21.07.2005 | aktual.: 21.07.2005 18:57
Uruchomienia schodów, których górna stacja znajduje się w kamienicy tuż przy placu Zamkowym, dokonał prezydent stolicy, Lech Kaczyński. Przywracamy Warszawie jedną z jej atrakcji. Niech te schody służą wszystkim jak najlepiej - powiedział Kaczyński. Można nimi zjechać z placu Zamkowego do położonej 12 metrów niżej Trasy W-Z.
Po generalnym remoncie do dyspozycji mieszkańców stolicy oddano dwa ciągi schodów.
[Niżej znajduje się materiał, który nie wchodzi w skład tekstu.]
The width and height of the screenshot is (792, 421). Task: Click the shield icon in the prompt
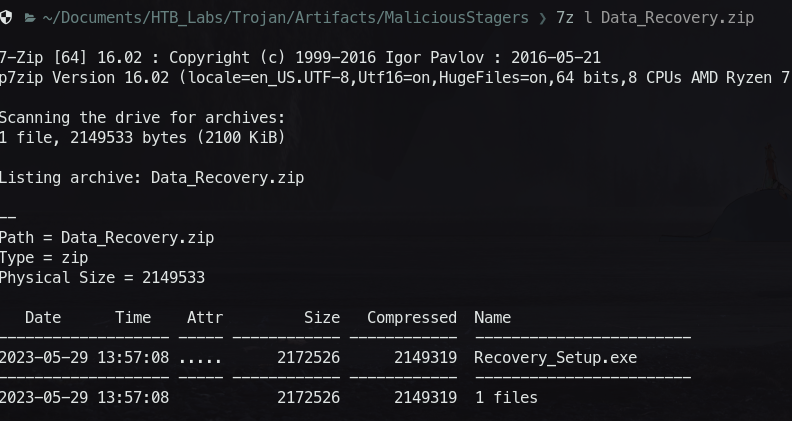pos(6,18)
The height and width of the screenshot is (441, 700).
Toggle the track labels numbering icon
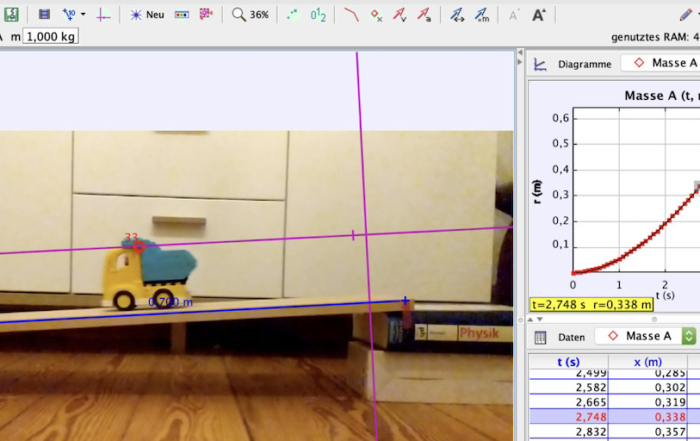click(x=318, y=15)
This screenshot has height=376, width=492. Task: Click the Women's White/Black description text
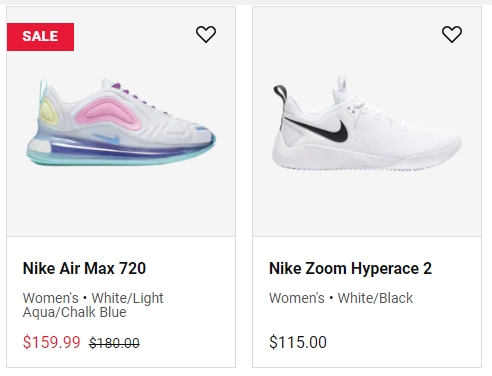tap(341, 298)
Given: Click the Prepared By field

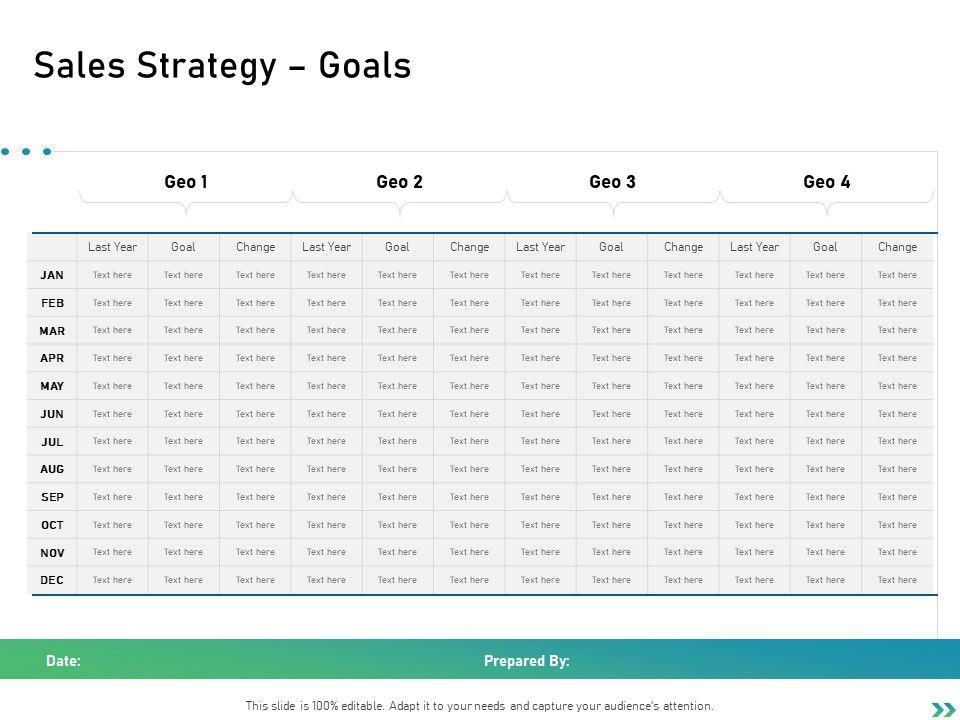Looking at the screenshot, I should click(527, 661).
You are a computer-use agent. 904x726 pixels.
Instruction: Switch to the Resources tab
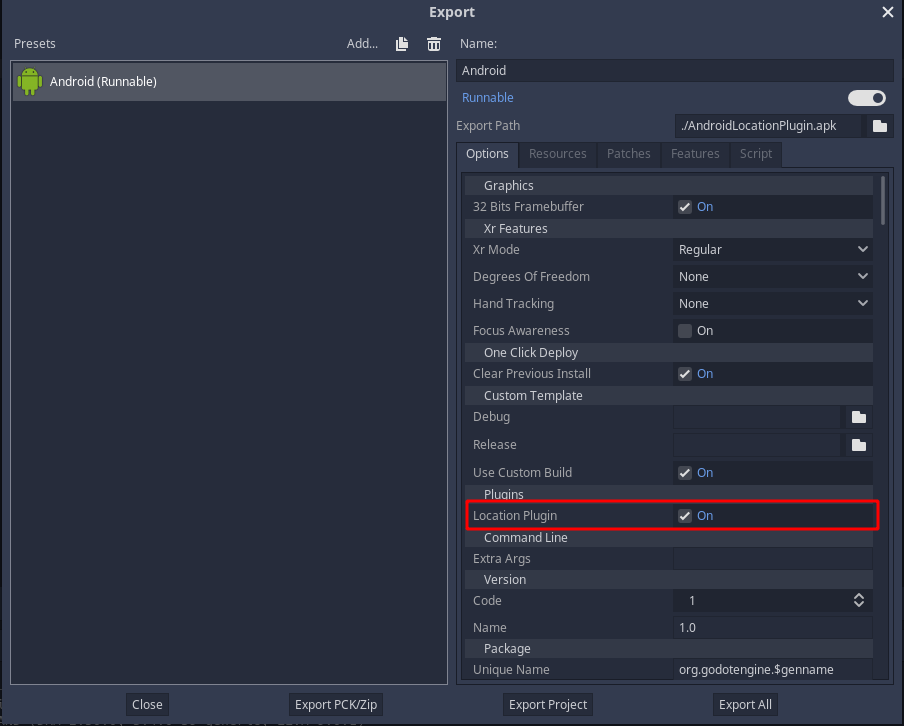(x=557, y=154)
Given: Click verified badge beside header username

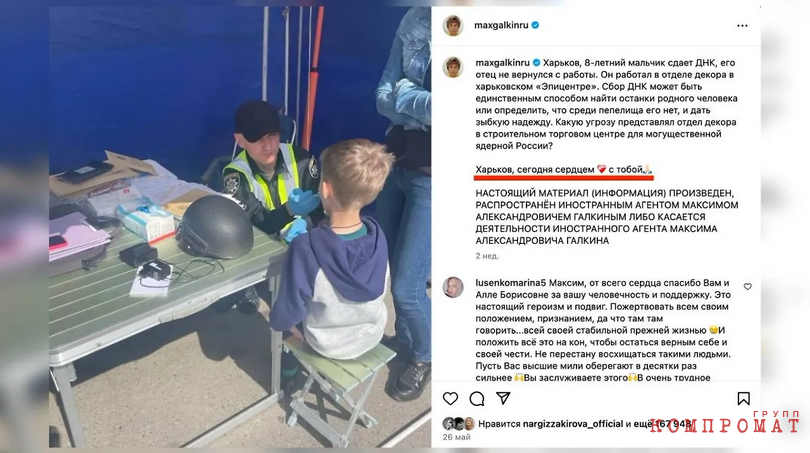Looking at the screenshot, I should point(535,25).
Pierwotnie było ich trzy, lecz zamiast jednego z nich zaprojektowano schody przeciwpożarowe oraz inklinator (windę jeżdżącą nie w pionie, lecz wzdłuż ruchomych schodów) dla osób niepełnosprawnych. To trzeci tego typu inklinator w Europie. Pozostałe znajdują się w Paryżu i Hamburgu - powiedział jeden z projektantów, Michał Romanowski z pracowni konserwacji zabytków Zamek.
Każdy z ciągów schodów waży 15 ton (dziesięciokrotnie mniej, niż ważyły poprzednie) i ma 28 metrów długości. Schody oraz inklinator poruszają się z prędkością ok. pół metra na sekundę.
Staraliśmy się zachować oryginalny wystrój wnętrza tunelu - przy schodach zamontowano miedziane kinkiety, a na dolnej stacji są rzeźby żołnierzy i robotników - powiedział Romanowski.
Pierwsze otwarcie schodów przy Trasie W-Z nastąpiło 22 lipca 1949 r., jednocześnie z otwarciem samej Trasy. Dostarczyła i zamontowała je moskiewska firma Metrostroj. W czerwcu 1997 r. zostały zamknięte z powodu złego stanu technicznego i braku części zamiennych, których Metrostroj nigdy nie dostarczył.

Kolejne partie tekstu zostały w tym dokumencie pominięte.